Citadel hedge fund founder and CEO Ken Griffin recently said the rising price of gold is an indication of something big. “That something is a loss of trust,” said The Telegraph. “A loss of trust first and foremost in US treasuries, but also in other G7 government bond markets, including the UK.”
Stress in the long-term bond markets combined with a devaluation of the US dollar, which suffered its biggest decline in more than half a century this year, “have unsettled alternative assets typically viewed as low-risk investments”, said ABC News.

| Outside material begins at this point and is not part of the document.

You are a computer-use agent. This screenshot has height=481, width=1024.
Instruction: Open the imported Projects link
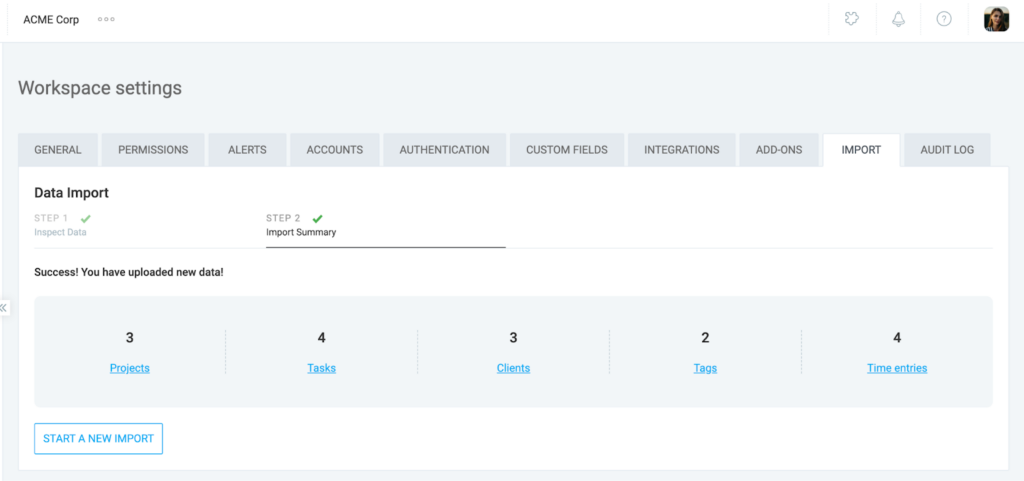tap(130, 368)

“There’s no way you can interpret these exploding gold prices as a good sign – they're a warning sign,” said Paolo Pasquariello, professor of finance at the University of Michigan. “There’s clearly a case to be made that these high gold prices are a leading indicator of troublesome times ahead for the US economy.”
Will it end?
October’s sudden price decline, when gold dropped 10% before recovering, was “driven by a confluence of factors” that may prove a useful predictor of what might curb the rally, said Bloomberg.
A successful resolution of trade tensions between the US and China “could stop gold from resuming its record-breaking rally – as could a broader de-escalation of US tariffs”. A “continued dollar rally, a resolution to the legal proceedings against Fed Governor Lisa Cook, and a peace deal between Russia and Ukraine” could also take the shine off gold’s appeal to investors.